Thursday, May 2, 2013

ANGRY!!


Today I am so angry and sad I can’t even see straight. Let me start with what happened yesterday at school with Cam and then will get to today that has me so upset. Yesterday at pick up Cam’s teacher informed me that out of nowhere when she asked Cam to stop talking in line he screamed out “I have Asperger’s and it makes it hard for me to like people!” Clearly this had nothing to do with what she asked him but it was a huge red flag to me that he is struggling internally. She then told me that his art teacher told her that he has said that to her a few times when he didn’t want to do something. Wish I would have known this when it happened instead of weeks or maybe months later but the point is now I know. So last night Cam and I had a long talk…well I talked while he looked down at the ground and pulled at his arm. The pulling at his arm is his “stimming” or he plays with his fingers in his mouth. But, either way he was listening. I told him that he can’t just scream it out, he can’t use it as an excuse to not do things in life and that if he had any questions he could always come to me. I tried my hardest to point out all of the wonderful aspects of him that comes because of his Asperger’s because that is what I want him to look at…not all of the struggles he faces every second of every day. He didn’t say much but asked if he could go play with his Legos. I wish I knew what was going on inside his head….I wish he knew how to share it all with me.

So fast-forward to drop off this morning. I told his teacher that I had a talk with him and I can tell he is struggling internally but I told him he couldn’t just scream it out. It is her response that upsets me so much. She informs me that she is worried that the little ears in the classroom will repeat to their parents that he has Asperger’s and it will cause problems. WHAT?! Then goes on to tell me that he already has problems with certain kids in the classroom and this could escalate the parent’s reactions and cause a lot of problems. My response was “their kid can’t catch it and these parents need to be educated!” Then I get told well parents can be cruel and we just don’t want it be an issue and we don’t want him talking about.

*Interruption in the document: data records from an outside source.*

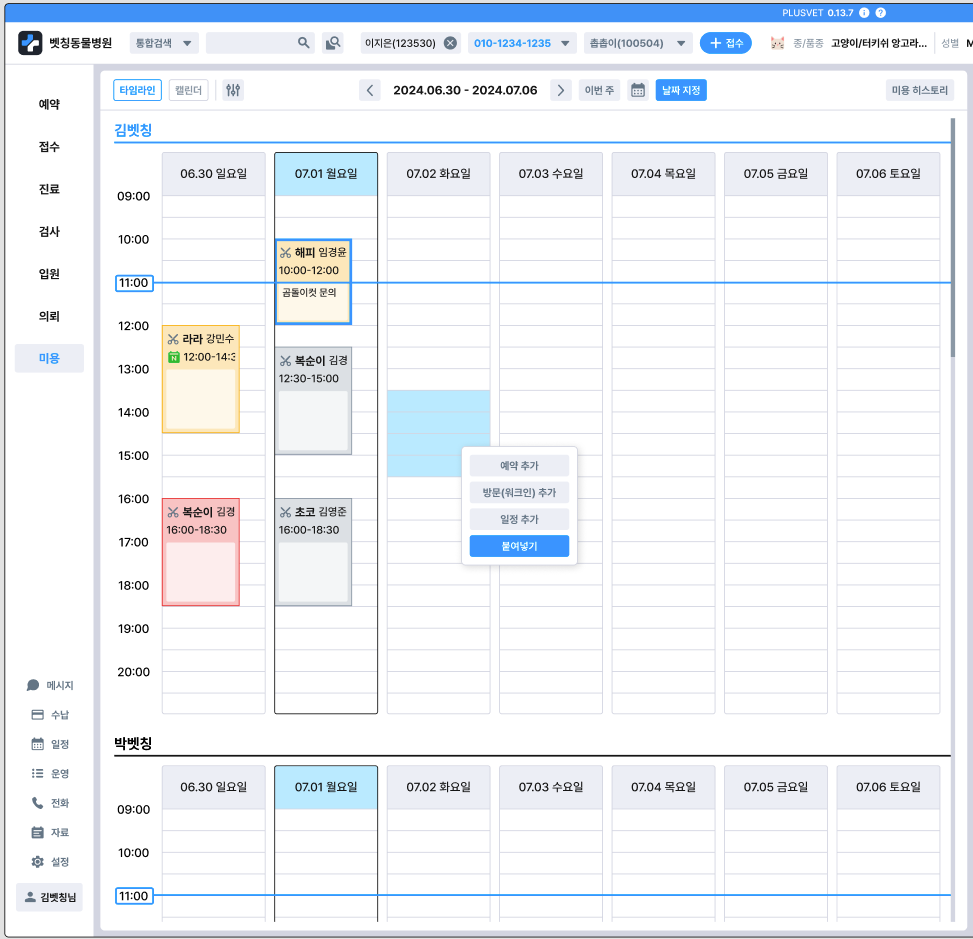Switch to 타임라인 view
This screenshot has height=939, width=973.
click(x=137, y=91)
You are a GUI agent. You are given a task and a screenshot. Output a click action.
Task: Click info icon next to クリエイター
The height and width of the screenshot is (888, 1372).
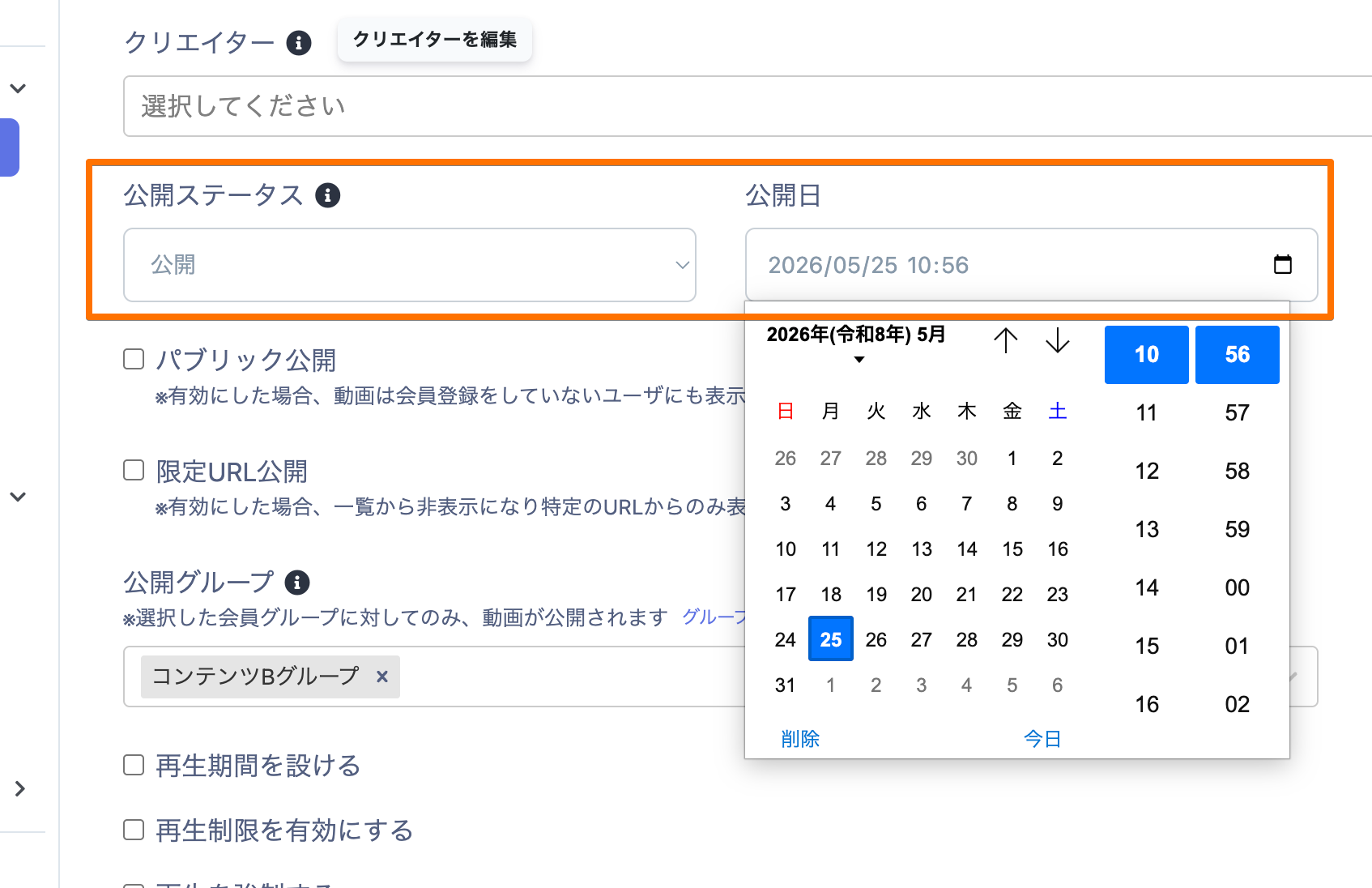(299, 42)
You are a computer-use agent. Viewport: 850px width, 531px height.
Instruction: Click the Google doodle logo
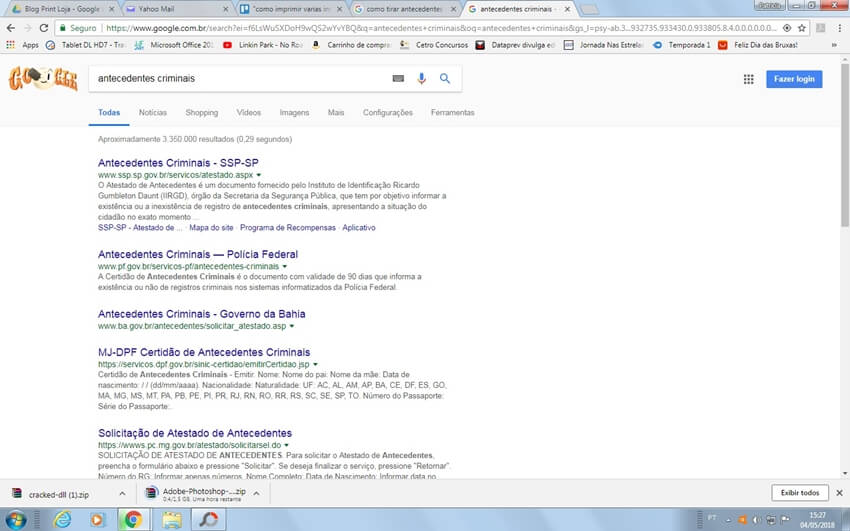click(42, 80)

Ok, now I am angry and sad! I leave there in tears and screaming in my car. I am doing EVERYTHING I can to make sure Cam is comfortable in his own skin and proud of who he is! And now I am being told that they don’t want him talking about who he is because of other parent’s issues. Are you freaking kidding me?!?! Why can’t we just educate these parents and explain to them about Cam. Educate them about how wonderful he is and yes he may have Asperger’s and it isn’t always pretty but he is still an incredible little boy whom their child would be lucky to have in their life as a friend. Why must he be quiet when he is struggling internally and this is his way of letting it out? You are telling me to tell my child not to be him and I am NOT ok with that…at all! So, let him struggle, let him spiral down because he can’t be him and he can’t let people know about him? He is struggling to understand himself and maybe talking about it or hell screaming it makes him feel better….but you’re telling me you don’t want that because of what other parents might think. ARE YOU FREAKING KIDDING ME?!!?! I am so upset right now that I am sure most of this is not making sense. But, I just don’t understand how we as a society can make our children comfortable in their own skin if we are telling them to hide it because of what others may think. Why do children get bullied? Because the bullies are not taught to be kind to children who are different. So my child doesn’t fit in your perfect square, he is perfect to me and if you would open your eyes you would see that! What the hell is wrong with our world that a child can’t be different and it be ok?